If the whole program runs on one computer, the variable is stored in main memory and each statement simply accesses it directly. But if consecutive statements run on separate computers, the data has to make the jump with them.
“There’s some cost to shipping data across the network, and there’s some cost to every network round-trip that you do,” Madden says. “So we want to find a placement of these nodes on the two different servers that minimizes the overall cost — or overall runtime — of the program.”
Pyxis finds several such placements of the nodes, some that push more computation to the database server and some that push less.
“Our tool is able to dynamically switch between them based on the current load on the server,” says Alvin Cheung, a graduate student at EECS.
Pyxis was three times as fast as typical implementation in experiments involving a standard set of simulated database transactions while cutting the bandwidth consumption almost in half. In addition, the improvements it afforded were within a few percent of those that resulted from careful optimizations hand-coded by software engineers.
Currently, Pyxis works with programs written in Java, which is the language favored by many commercial Web developers. Adapting it to other popular languages, such as Python, Ruby or Perl, would only require revising the code that translates programs into graphical models; however, the rest of the system would remain the same.
“Usually, partitioning systems are automated, not automatic — automated in the sense that some programmer input is taken into consideration, and then the system handles some of the more difficult aspects of the partitioning process,” says Eli Tilevich, an associate professor of computer science at Virginia Tech. With Pyxis, however, “they partition things completely automatically, without requiring any user input.”
“They have an program-analysis technique, called a partition graph,” Tilevich adds, “which is an interesting innovation that has not been applied to prior systems.” And while even successful academic research projects usually require a lot of work before they’re ready for commercial implementation, Tilevich says, “their ideas, their technologies, certainly have commercial applicability.”
The research and development team aren’t done, though. Cheung and Madden, along with Owen Arden and Andrew Myers of Cornell University’s Department of Computer Science are taking Pyxis a step farther. They are tweaking Pyxis, in collaboration with Armand Solar-Lezama, assistant professor of computer science and electrical engineering at MIT, to make it even easier to streamline database-dependent Web applications.
Most databases are written in so-called declarative languages such as SQL, which allow programmers to issue high-level commands, such as finding the largest value of some variable, without specifying a computational approach. The database system then automatically chooses the most efficient algorithm for executing the command, depending on the data characteristics.

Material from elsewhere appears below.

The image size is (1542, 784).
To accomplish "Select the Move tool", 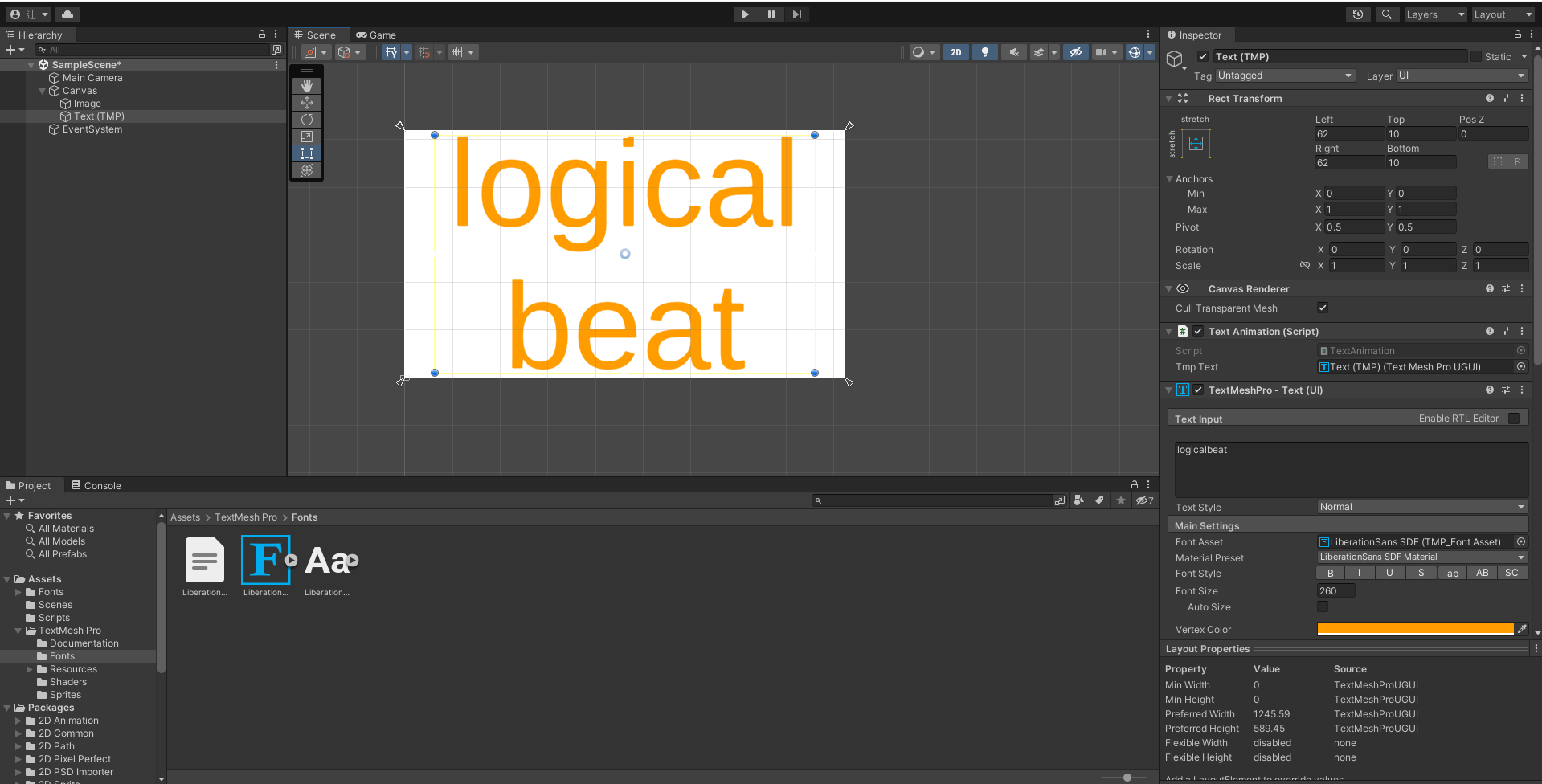I will (x=306, y=102).
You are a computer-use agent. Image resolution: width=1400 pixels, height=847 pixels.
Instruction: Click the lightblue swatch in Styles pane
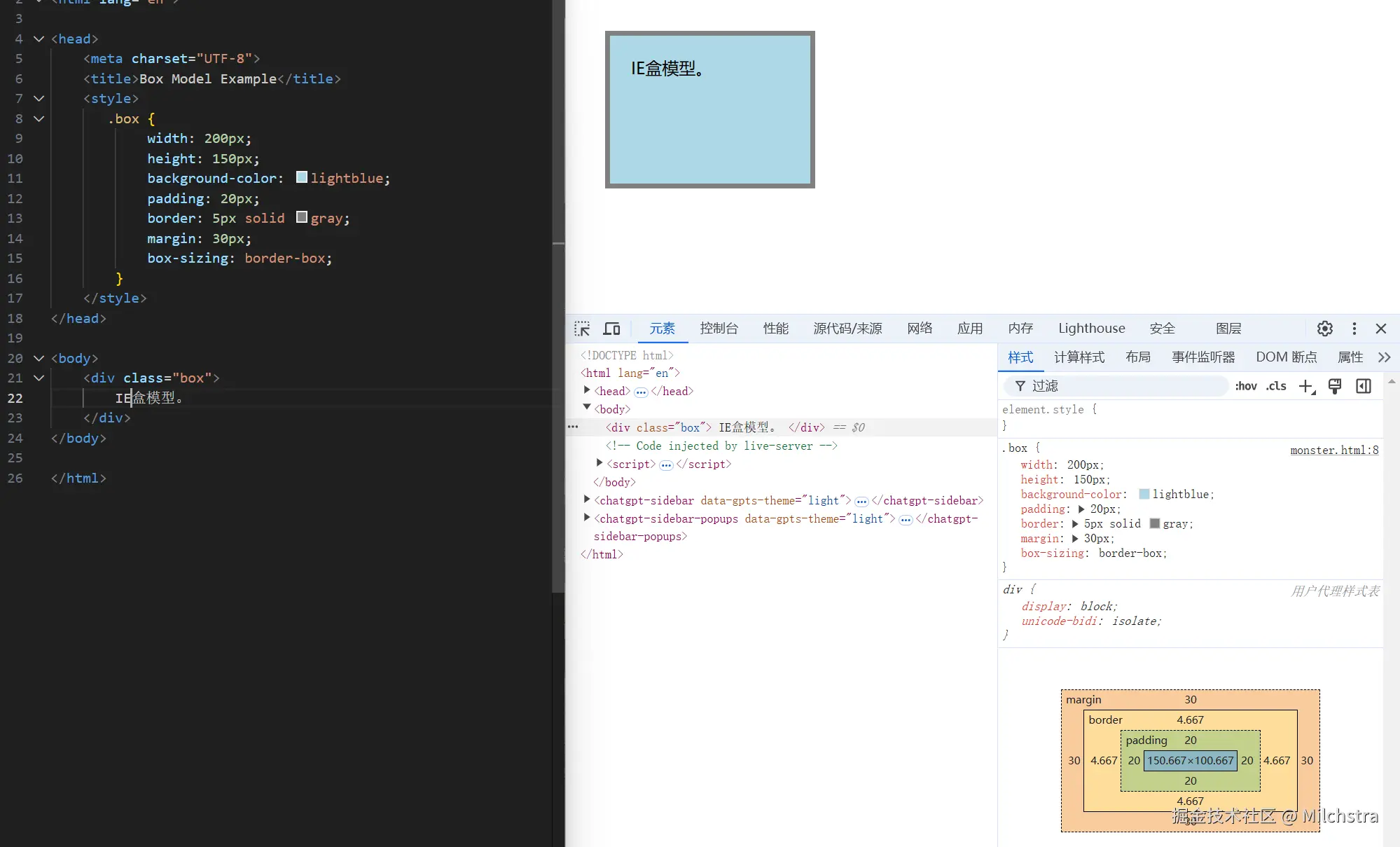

Programmers who are more familiar with Java than SQL will sometimes move large chunks of data from the database to the application server, only to perform operations on it that SQL would have done more efficiently anyway. The MIT team is developing a system that builds on Pyxis, dubbed StatusQuo, which can identify such inefficient application logic. StatusQuo then automatically converts the application code into SQL queries, which the database then executes by whatever means it deems most efficient.